(Material provided):
========================

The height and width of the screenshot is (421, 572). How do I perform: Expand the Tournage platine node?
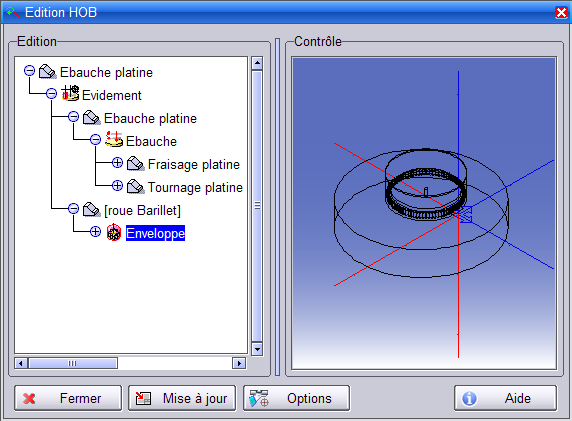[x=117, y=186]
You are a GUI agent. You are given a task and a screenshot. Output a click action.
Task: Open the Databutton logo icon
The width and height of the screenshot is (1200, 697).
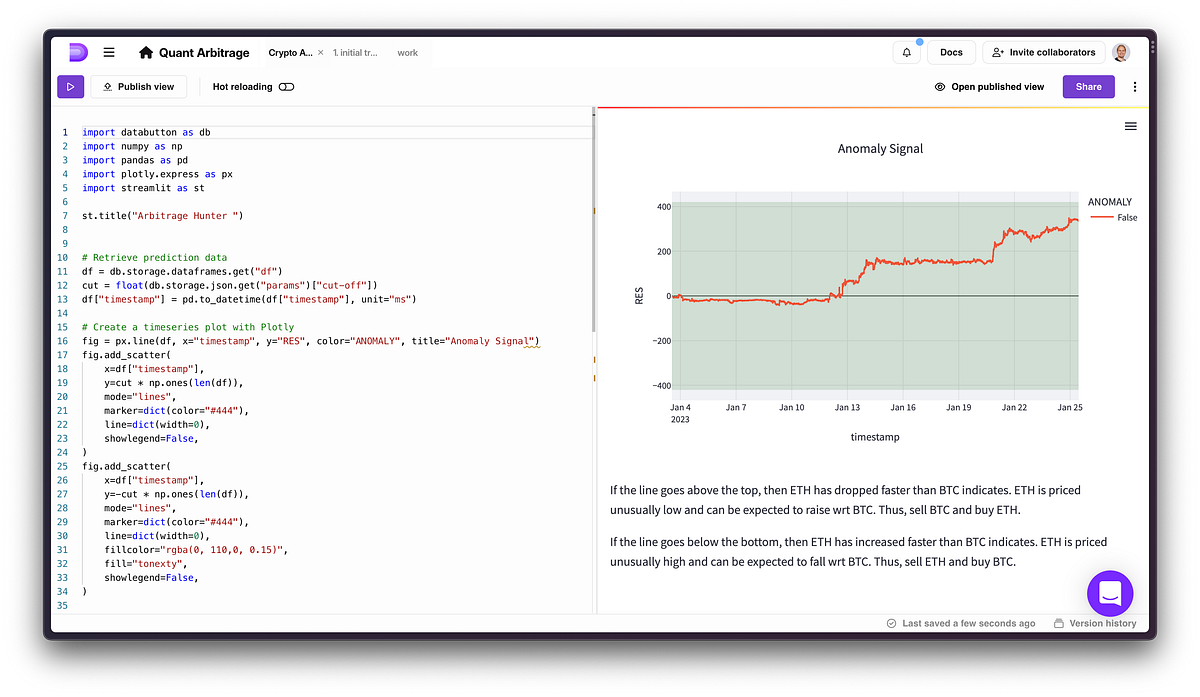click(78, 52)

========================

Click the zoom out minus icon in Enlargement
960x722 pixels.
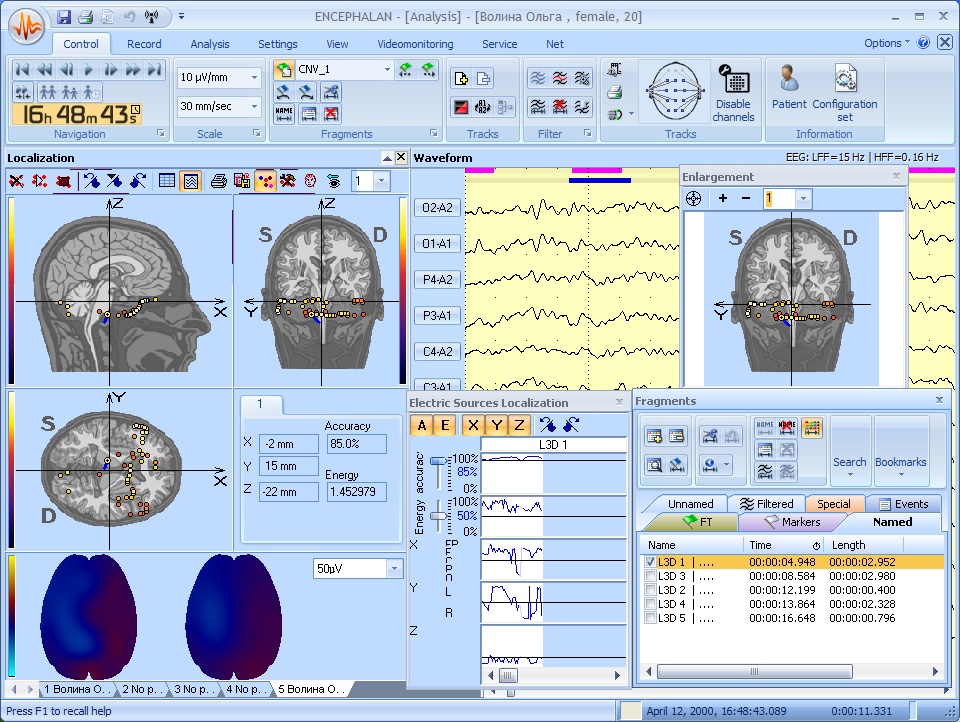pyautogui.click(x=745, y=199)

========================

(Brief): Reproduce the records verbatim, beginning at the line that contains "The height and" and stopping after the line that contains "click(78, 52)", and omit the pictures.

(Full output):
The height and width of the screenshot is (421, 572). How do I perform: Expand the Tournage platine node?
[x=117, y=186]
You are a GUI agent. You are given a task and a screenshot. Output a click action.
Task: Open the Databutton logo icon
The width and height of the screenshot is (1200, 697).
click(78, 52)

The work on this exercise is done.